The next time I try on being two, I’m going to have more support and a better playpen. And a card deck of possibilities for when I get disconnected from what appeals to me.
Mainly I’m going to learn more about who I am when I am burnt-out, because there is stuff in there that I need.
And there will be bathsalts, of course.

And comment zen in the blanket fort.
We all have our stuff. We’re all working on our stuff. It’s a practice.
Things that are cool to talk about: experimenting, trying stuff, curiosity, play, your own practice. How much burn-out sucks.
Not cool: unsolicited advice. Which of course you wouldn’t do. I’m just mentioning this because it feels like I’m still in vulnerable mouse mode today.
I don’t share my experience to be told what to do, but because I think it’s useful to remember that we’re all in this process in one form or another.
Love all around. M&Ms to those who can have them, and bright colorful possibility-filled substitutes for the rest of us.
Letting a two year old plan my day
Today I am letting a two year old plan my day.
Here are some of the things we might do.
If we feel like it. We are equally likely to not do them.
It’s just bubbles of possibility.
Some of the things we might do!
Roll around.
Get food all over our faces.
Stick toes in places that toes might go.
Look between our legs and be upside down. Upside down!
Sticky kisses on the insides of our elbows.
Stick our noses into the palms of our hands and be fascinated by that.
Blink. Cry. Laugh. Wave to the mailman.
Pick things up and then drop them.
Be all wet in the bath. With a duck.
Make a mess.
Laugh some more.
Say NO NO NO NO NO NO NO and ME ME ME ME ME ME and MORE MORE MORE MORE MORE MORE MORE.
Hold onto someone’s leg.
Want macaroni.
Drool.
Here’s the thing, which you probably already figured out.
There is no two-year old.
It’s just me. And Selma the duck.
I suck so much at days off that I need a theme to practice with. Hiro suggested that I throw myself an Upside Down Day. Which is a wonderful idea.

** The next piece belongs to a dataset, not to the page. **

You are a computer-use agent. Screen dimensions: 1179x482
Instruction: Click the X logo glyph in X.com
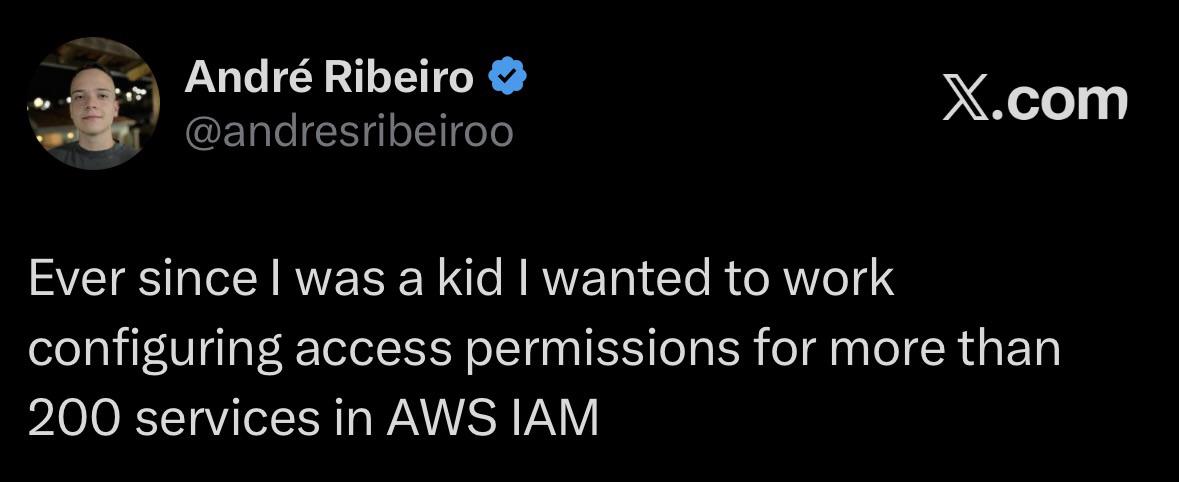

And this is how I’m playing today.
I am TWO! I am curious about the world. I am loud. I am unapologetic. I might nap and I might not. I have sticky fingers and I like being alive.
Today I am going to try to remember how to do that.

Play! And the comment zen blanket fort.
The usual. We all have our stuff. We’re all working on our stuff. It’s a process.
The important thing is not one technique versus another, but the approach.
If you would like to play, yay!
You can approach something like a two year old might today. Or a tree. Or a pirate.
Or invent your own experiment.
Everyone gets to have their own experience, and we don’t give unsolicited advice. Sparklepoints and macaroni for everyone. Kisses to the commenter mice, the Beloved Lurkers and everyone who reads.